Led by its CFO, the insurance giant resolved in 2004 to create a unified view of company financials, integrating data from 240 source systems into a central, “golden copy” repository from which central analysis and reporting could be conducted.

Dubbed the Focus program, the combined IT and finance team tasked with figuring out how to unify the financials across the company soon realized it needed to have a formal data governance approach, Gopal recalls. It wasn’t enough to simply update the point-to-point connections among various financial systems and the overview system used by the CFO to ensure that they used the same data definitions. “Even if you took the time for consistency, there was no assurance that it was repeatable,” he says. Instead, there had to be a way of reviewing changes and enforcing the data architecture going forward.

Rather than change various front-end systems, the Focus team centered on what data was needed for the enterprisewide roll-up financial reporting and analysis. That had two benefits, Gopal notes. One, it made the project scope manageable. Two, it allowed the various business units to keep their highly customized financial systems that reflected the specific regulatory, market, and product requirements that each deals with day in and day out.

Even product definitions vary from business to business, resulting in different “logical units” at the core of their financial models, Gopal says. For the enterprisewide system, each unit “wanted to make sure that their view [of logical units was] deliverable in their context,” he adds. So the Focus team spent six months during the initial project stage figuring out exactly what was needed for enterprisewide analysis and how it mapped to the local units’ views. The result was a set of standard data transformations — what Gopal calls the master data definitions — that all local financial data goes through before they are imported into the enterprisewide financial system. With the data model in place, Nationwide was then able to select the technologies to transform and manage the enterprisewide data, in addition to providing the dashboards that executives could use to monitor it.

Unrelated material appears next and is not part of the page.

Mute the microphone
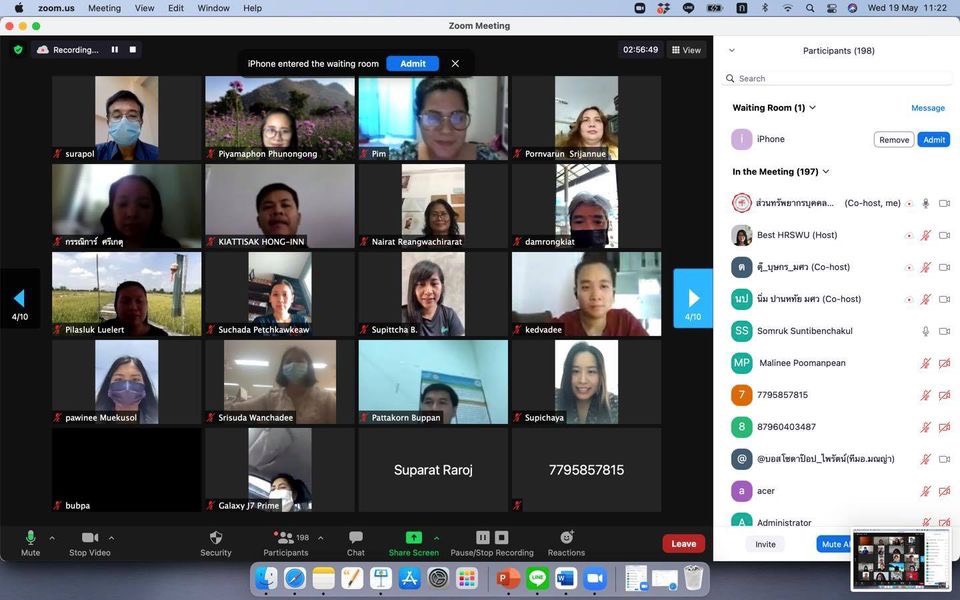Image resolution: width=960 pixels, height=600 pixels. click(30, 538)
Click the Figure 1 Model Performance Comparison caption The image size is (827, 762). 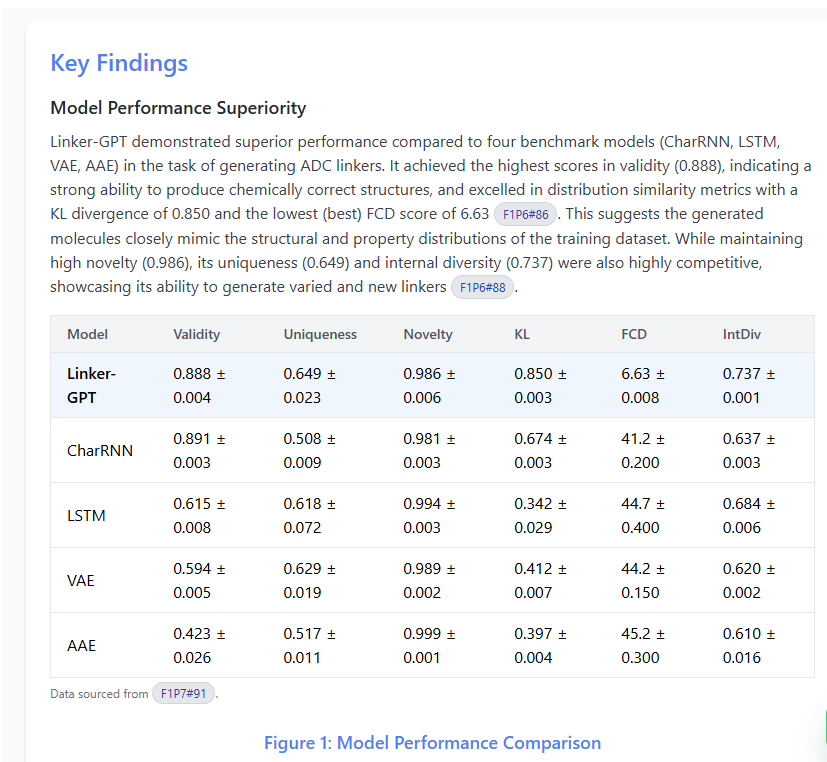[432, 743]
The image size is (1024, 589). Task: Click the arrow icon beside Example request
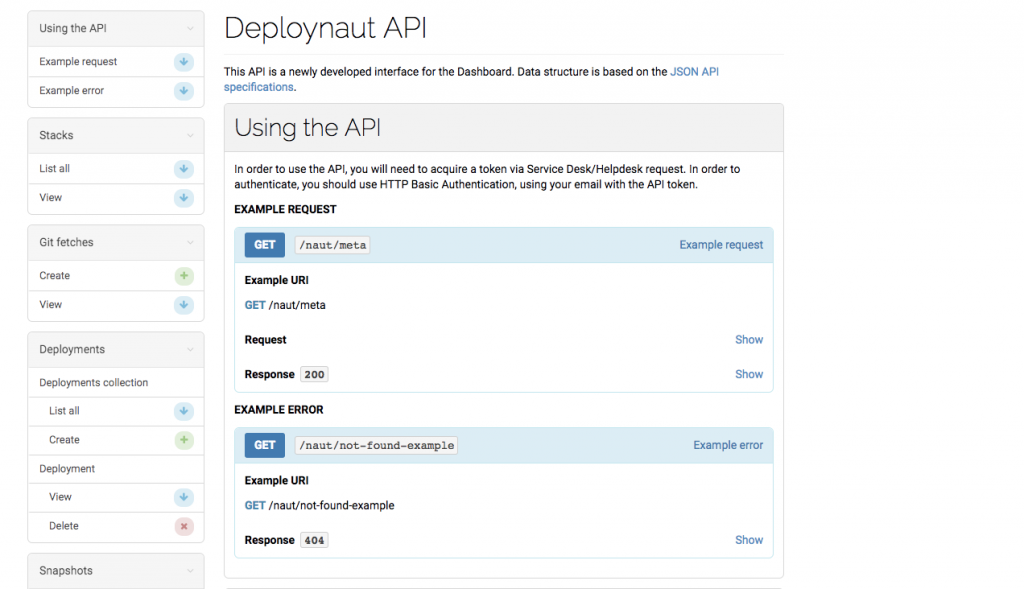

But the data model also enables a key governance benefit: control over the data going forward to ensure that enterprisewide data — and the assumptions underlying it — doesn’t change unwittingly.

If a local business unit needs to change its data, a central data governance group must approve the revisions to the master data definitions before the data transformations can be updated. Any unauthorized changes to those standard transformations get kicked back to the source.

The final system involves a raft of technologies, including Informatica and Kalido tools to transform the data and perform the ETL work — including detecting unauthorized changes to the source data formats and metadata — before loading the regularized data into a PeopleSoft ERP system, which the CFO’s organization uses to analyze and generate reports using PeopleSoft analysis and Essbase and IBM reporting tools.